[Your instructions]
For the entries below, repeat exactly each line starting with the one that contains "You are a computer-use agent. Viewport: 203px" and going on through the one that contains "Click the chart shift triangle at top", and no others.

[Stored records]
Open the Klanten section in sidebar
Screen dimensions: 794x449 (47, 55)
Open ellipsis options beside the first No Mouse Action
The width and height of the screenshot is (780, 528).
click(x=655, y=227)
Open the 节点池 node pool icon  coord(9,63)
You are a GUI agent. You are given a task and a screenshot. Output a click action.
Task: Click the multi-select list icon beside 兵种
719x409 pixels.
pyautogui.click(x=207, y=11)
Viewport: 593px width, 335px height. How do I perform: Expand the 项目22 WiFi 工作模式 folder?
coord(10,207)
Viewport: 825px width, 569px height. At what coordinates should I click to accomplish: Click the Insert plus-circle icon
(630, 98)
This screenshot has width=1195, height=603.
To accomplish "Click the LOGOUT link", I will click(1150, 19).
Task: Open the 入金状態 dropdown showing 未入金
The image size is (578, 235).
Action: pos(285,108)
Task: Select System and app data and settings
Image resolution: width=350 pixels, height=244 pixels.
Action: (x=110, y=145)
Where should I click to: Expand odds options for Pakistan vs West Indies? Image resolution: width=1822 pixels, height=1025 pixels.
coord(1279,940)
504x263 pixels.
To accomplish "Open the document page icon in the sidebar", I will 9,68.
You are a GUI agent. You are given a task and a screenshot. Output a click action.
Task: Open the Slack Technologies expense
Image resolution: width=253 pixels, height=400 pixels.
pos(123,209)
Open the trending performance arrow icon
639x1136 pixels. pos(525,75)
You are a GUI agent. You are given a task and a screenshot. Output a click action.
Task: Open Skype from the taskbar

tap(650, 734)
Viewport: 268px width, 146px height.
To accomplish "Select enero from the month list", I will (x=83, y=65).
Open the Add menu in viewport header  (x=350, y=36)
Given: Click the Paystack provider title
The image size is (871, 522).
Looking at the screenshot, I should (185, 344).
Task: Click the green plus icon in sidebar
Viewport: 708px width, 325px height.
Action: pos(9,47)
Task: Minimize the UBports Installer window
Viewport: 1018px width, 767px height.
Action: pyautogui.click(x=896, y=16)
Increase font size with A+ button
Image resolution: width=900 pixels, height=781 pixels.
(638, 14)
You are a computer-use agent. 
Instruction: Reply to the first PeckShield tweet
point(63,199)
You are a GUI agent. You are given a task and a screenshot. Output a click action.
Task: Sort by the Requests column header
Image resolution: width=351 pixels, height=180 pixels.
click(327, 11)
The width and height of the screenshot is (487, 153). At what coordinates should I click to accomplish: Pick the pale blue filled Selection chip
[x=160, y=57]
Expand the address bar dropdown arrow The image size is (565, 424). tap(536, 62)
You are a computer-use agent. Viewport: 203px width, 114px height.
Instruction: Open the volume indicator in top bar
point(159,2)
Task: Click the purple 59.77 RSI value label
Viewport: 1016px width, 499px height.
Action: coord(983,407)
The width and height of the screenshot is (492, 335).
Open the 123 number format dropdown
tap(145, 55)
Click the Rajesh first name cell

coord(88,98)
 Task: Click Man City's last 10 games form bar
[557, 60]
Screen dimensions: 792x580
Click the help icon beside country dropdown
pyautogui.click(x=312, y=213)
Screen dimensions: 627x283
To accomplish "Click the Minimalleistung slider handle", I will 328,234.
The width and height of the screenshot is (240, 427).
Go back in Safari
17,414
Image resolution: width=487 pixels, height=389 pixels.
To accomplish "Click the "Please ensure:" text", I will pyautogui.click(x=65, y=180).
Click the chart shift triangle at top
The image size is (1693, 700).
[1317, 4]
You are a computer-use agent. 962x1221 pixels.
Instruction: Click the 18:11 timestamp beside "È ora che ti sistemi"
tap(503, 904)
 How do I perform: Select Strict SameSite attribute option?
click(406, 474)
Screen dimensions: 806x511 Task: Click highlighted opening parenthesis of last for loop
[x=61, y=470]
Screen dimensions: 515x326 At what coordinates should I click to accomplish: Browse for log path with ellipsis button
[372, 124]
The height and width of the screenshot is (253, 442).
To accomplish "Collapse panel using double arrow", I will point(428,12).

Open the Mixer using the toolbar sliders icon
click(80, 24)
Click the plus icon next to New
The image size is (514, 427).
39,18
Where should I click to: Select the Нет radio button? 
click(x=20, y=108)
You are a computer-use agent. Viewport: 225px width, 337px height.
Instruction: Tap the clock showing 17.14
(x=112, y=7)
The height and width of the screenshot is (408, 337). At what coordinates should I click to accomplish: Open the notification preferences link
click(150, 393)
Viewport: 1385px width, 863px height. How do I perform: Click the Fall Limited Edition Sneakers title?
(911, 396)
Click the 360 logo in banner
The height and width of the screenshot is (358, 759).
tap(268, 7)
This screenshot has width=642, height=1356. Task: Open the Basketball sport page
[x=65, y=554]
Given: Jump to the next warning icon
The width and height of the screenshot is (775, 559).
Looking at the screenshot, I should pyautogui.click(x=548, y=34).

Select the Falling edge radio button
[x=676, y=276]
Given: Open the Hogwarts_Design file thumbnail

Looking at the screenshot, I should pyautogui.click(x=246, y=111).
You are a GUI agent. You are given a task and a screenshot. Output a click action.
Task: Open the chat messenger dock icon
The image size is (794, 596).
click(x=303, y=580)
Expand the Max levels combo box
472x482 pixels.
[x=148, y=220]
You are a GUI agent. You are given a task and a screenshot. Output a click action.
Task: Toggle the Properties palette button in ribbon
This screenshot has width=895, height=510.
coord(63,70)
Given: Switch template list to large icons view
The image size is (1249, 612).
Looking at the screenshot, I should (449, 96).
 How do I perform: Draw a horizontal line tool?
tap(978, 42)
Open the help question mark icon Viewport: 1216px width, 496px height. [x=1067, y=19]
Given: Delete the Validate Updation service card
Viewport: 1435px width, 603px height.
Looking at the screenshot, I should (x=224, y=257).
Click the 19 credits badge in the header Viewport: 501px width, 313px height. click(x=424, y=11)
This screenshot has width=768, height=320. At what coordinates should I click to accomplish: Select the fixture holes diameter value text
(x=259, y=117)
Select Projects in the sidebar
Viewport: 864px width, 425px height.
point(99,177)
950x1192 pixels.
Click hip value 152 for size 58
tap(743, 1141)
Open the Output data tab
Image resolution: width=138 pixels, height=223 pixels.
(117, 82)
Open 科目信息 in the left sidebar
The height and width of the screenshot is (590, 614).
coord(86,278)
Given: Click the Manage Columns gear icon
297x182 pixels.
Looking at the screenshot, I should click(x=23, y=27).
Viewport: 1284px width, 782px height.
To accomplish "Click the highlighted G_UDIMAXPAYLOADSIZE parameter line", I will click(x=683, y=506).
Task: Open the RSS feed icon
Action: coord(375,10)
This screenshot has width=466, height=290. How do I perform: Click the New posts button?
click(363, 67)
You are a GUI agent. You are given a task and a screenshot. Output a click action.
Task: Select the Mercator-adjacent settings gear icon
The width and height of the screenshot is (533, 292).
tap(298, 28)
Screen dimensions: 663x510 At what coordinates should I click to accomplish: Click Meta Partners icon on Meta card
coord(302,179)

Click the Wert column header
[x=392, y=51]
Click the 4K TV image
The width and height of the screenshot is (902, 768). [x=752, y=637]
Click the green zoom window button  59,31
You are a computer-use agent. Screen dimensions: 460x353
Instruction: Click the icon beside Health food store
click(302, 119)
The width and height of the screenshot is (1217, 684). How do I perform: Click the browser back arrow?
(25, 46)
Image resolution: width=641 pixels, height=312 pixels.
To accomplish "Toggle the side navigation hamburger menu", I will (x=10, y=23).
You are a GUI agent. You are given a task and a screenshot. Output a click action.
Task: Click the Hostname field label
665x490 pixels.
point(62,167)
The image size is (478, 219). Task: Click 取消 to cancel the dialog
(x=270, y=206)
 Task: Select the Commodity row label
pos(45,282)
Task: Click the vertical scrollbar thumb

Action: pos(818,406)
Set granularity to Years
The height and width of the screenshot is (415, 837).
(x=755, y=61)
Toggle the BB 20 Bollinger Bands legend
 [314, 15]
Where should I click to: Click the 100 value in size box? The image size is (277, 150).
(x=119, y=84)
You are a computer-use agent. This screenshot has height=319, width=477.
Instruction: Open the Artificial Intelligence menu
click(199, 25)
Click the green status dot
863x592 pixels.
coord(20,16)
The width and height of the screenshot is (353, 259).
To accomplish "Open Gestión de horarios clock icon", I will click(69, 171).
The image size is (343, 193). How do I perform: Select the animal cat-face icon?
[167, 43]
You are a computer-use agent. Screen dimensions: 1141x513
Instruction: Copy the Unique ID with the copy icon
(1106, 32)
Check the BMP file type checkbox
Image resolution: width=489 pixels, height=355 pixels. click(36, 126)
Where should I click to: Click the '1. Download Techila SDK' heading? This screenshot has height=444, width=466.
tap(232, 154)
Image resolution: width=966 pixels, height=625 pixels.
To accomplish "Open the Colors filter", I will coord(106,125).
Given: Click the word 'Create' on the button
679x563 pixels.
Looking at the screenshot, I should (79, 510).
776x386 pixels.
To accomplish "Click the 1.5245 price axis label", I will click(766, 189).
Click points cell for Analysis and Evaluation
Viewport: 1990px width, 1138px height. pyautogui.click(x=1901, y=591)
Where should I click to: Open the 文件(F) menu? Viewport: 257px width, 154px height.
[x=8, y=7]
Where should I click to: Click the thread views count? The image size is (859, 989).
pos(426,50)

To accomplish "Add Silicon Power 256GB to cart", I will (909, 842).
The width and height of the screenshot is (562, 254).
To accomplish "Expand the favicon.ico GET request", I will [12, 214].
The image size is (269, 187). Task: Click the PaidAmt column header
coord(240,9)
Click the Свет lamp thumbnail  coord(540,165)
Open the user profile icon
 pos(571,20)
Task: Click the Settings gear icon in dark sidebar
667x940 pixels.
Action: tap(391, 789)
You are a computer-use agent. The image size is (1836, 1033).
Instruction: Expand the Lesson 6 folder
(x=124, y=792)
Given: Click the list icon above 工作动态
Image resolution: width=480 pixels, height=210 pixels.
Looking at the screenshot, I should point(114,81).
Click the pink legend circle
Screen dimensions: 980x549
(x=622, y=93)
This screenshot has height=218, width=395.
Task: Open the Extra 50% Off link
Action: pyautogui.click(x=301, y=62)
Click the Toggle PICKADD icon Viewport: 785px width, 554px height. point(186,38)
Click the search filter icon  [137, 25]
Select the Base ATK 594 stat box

[Result of this exercise]
You are a computer-use agent. Viewport: 203px width, 114px height.
Instruction: Open the volume indicator in top bar
point(159,2)
Task: Click the purple 59.77 RSI value label
Viewport: 1016px width, 499px height.
Action: coord(983,407)
The width and height of the screenshot is (492, 335).
Open the 123 number format dropdown
tap(145, 55)
Click the Rajesh first name cell

coord(88,98)
 Task: Click Man City's last 10 games form bar
[557, 60]
Screen dimensions: 792x580
Click the help icon beside country dropdown
pyautogui.click(x=312, y=213)
Screen dimensions: 627x283
To accomplish "Click the Minimalleistung slider handle", I will 328,234.
The width and height of the screenshot is (240, 427).
Go back in Safari
17,414
Image resolution: width=487 pixels, height=389 pixels.
To accomplish "Click the "Please ensure:" text", I will pyautogui.click(x=65, y=180).
Click the chart shift triangle at top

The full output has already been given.